Required work — Only an exact copy of the entries, stripped of pictures, will serve as the answer.

(Dataset entries)
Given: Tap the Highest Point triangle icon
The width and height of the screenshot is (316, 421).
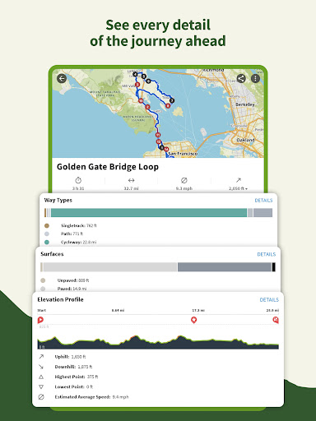Looking at the screenshot, I should (x=41, y=377).
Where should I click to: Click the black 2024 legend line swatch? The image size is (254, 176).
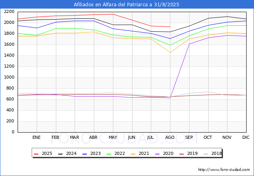pos(61,154)
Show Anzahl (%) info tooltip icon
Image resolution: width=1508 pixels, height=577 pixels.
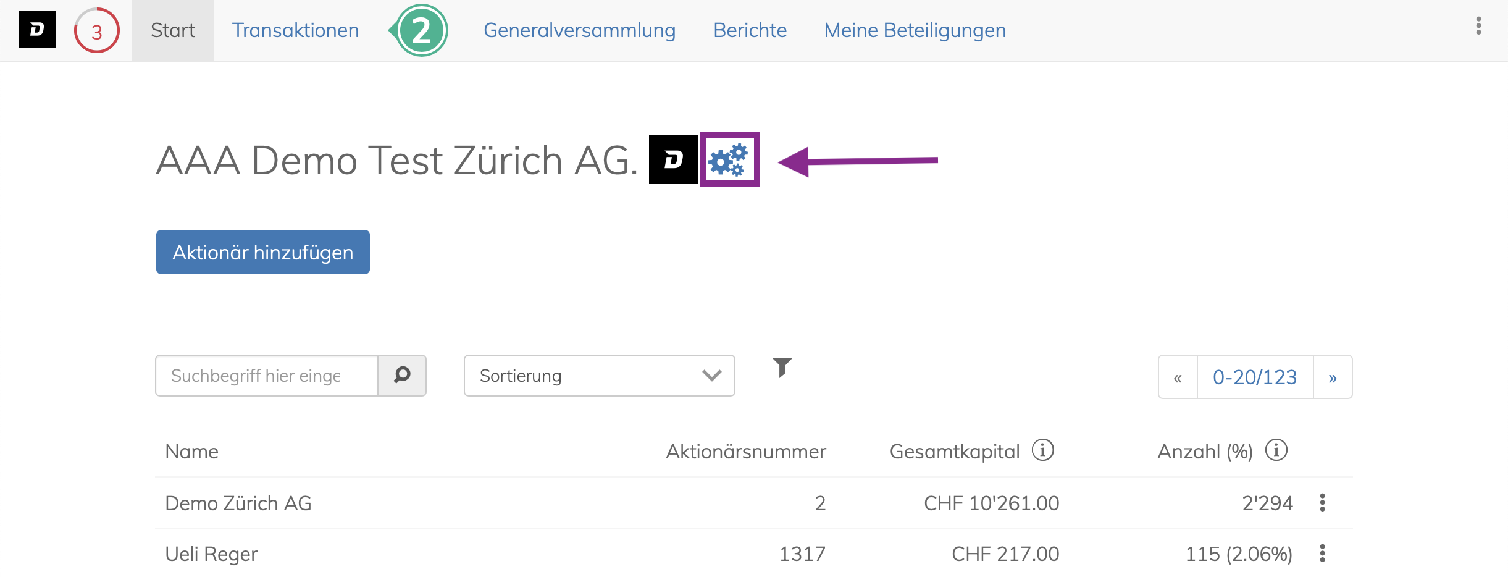pyautogui.click(x=1276, y=450)
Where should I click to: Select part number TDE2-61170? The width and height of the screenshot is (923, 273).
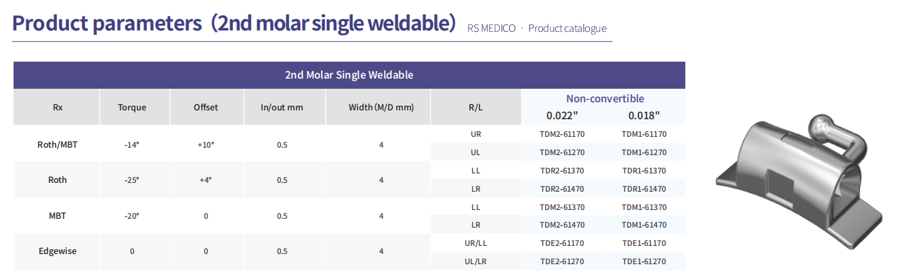561,243
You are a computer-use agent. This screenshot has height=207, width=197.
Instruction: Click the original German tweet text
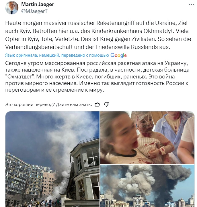98,35
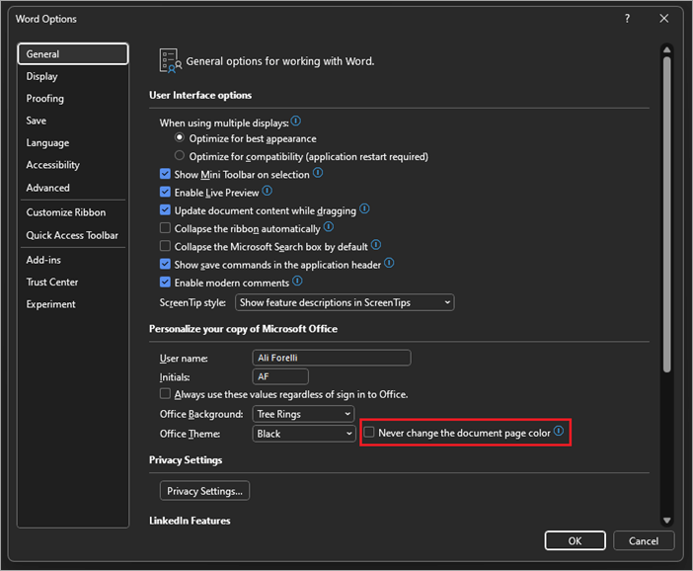Click info icon next to Enable Live Preview
The height and width of the screenshot is (571, 693).
coord(268,192)
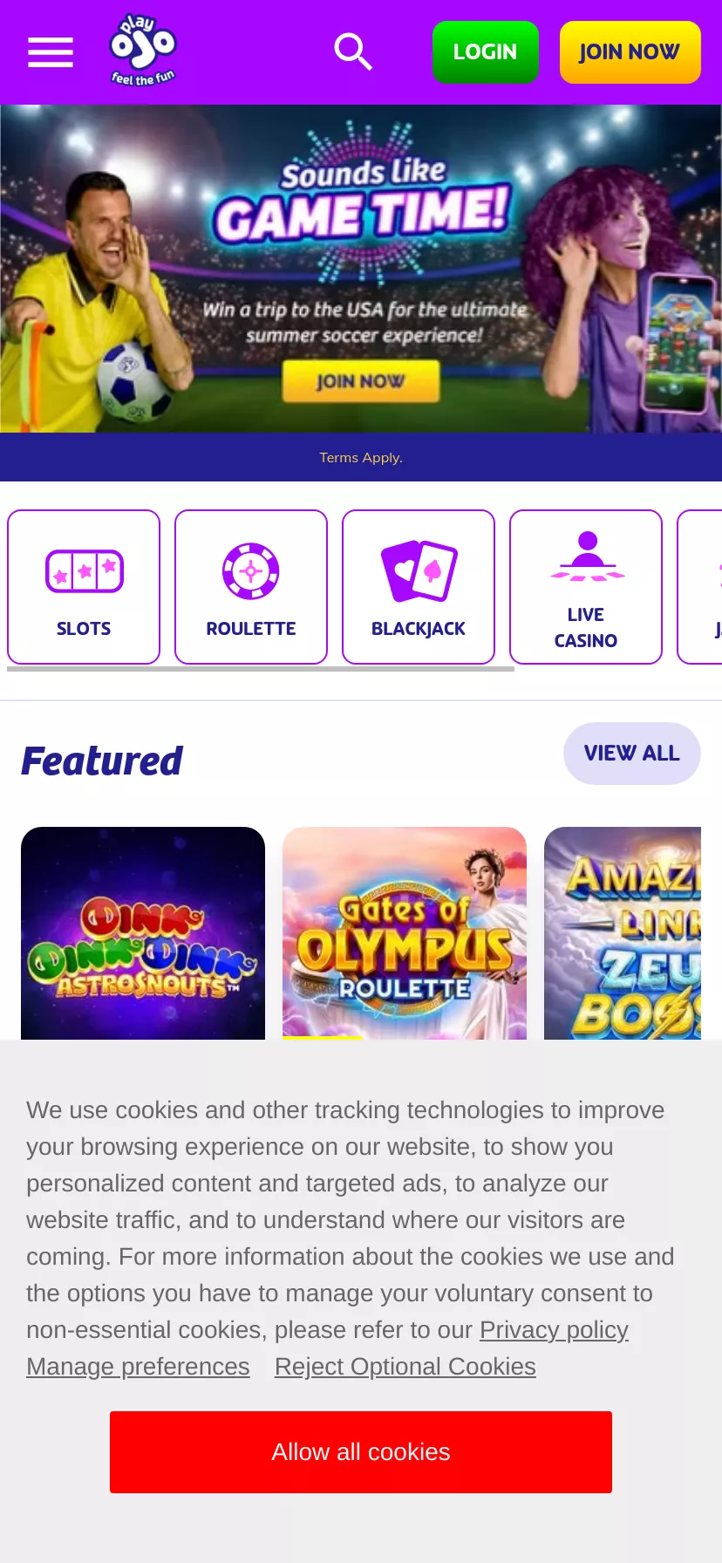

Solution to this problem —
Given: Tap the Highest Point triangle icon
The width and height of the screenshot is (316, 421).
Looking at the screenshot, I should (x=41, y=377).
Where should I click to: Click the black 2024 legend line swatch? The image size is (254, 176).
pos(61,154)
Show Anzahl (%) info tooltip icon
Image resolution: width=1508 pixels, height=577 pixels.
pyautogui.click(x=1276, y=450)
Where should I click to: Select part number TDE2-61170? The width and height of the screenshot is (923, 273).
561,243
You are a computer-use agent. This screenshot has height=207, width=197.
Instruction: Click the original German tweet text
98,35
Click info icon next to Enable Live Preview
The height and width of the screenshot is (571, 693).
coord(268,192)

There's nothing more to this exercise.